The occurrence with an ill-fitting restoration is clearly shown the importance of well-fitting restoration. MG is a critical criterion for the success and quality of dental restorations. Higher marginal discrepancy could affect the dissolution of luting agent,[9] microleakage, dental caries and pulpitis,[10] periodontal inflammation,[11] and marginal discoloration.[11],[12] From this implication, the smallest marginal discrepancy is needed. A clinical acceptable MG of fixed restorations is difficult to identify.[13] In several studies, the MGs of 1–161 μm have been reported for various fabrication techniques for all-ceramic crowns.[14],[15] In contrast, MGs of CAD-CAM fabricated all-ceramic crowns have been reported a little bit smaller as 17–118 μm.[14],[16],[17],[18] A clinically acceptable MG width <120 μm defined by McLean and Von Fraunhofer is the famous criterion among researchers, using for evaluation the MG of restoration.[19] Two locations which are AMD and MG were measured and represented the marginal discrepancy. The largest discrepancy at the margin would always be AMD and would reflect the total misfit because it is the angular combination of the MG both vertical and horizontal, either of overextension or underextension that would reflect the true total misfit at the margin.

In this study, the Cerec InLab specimens showed significantly larger marginal discrepancy than those of the Ceramill specimens in both locations at AMD and MG. The mean of marginal discrepancy of crown copings milled by Ceramill reported at 67.2 ± 19.1 μm for AMD and 53.0 ± 12.1 μm for MG that was a clinically acceptable value. On the other hand, AMD (125.3 ± 36.6 μm) and MG (119.5 ± 44.8 μm) of crown copings milled by Cerec InLab were in the borderline of clinically acceptable values. This may be due to Ceramill motion that has a four-axis milling unit, while Cerec inLab MC XL machine has a three-axis milling unit. More axis devices can mill more complex geometry. This might be the reason of the difference in the marginal discrepancy between both CAD-CAM systems.

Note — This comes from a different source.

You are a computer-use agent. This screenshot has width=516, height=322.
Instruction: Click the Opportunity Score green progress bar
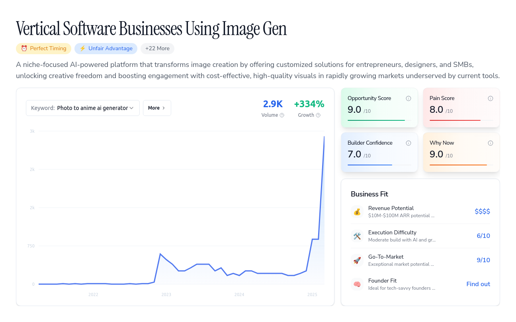376,120
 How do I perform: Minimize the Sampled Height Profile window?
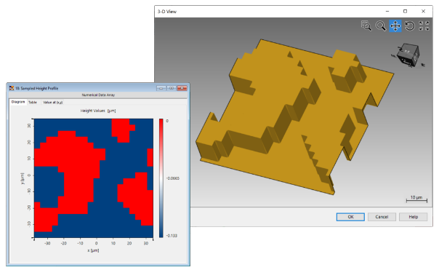(x=161, y=88)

In addition to the marginal discrepancy, internal discrepancy also plays an important role in the longevity of the restoration as well. It influenced the retention and seating ability including increase fracture resistance of prosthesis. Too small internal gap would cause difficulty in seating the prosthesis due to back pressure of the cement, causing stress concentrations on the surface which leaded to initiate chipping damage of the veneering layer.[20] Furthermore, too wide of the internal gap can increase cement thickness leading to higher amounts of water absorption[21] resulting in degradation of resin cements, reducing the elastic modulus, reducing the retentive force,[22] and changing of the mechanical properties.[9],[21],[22]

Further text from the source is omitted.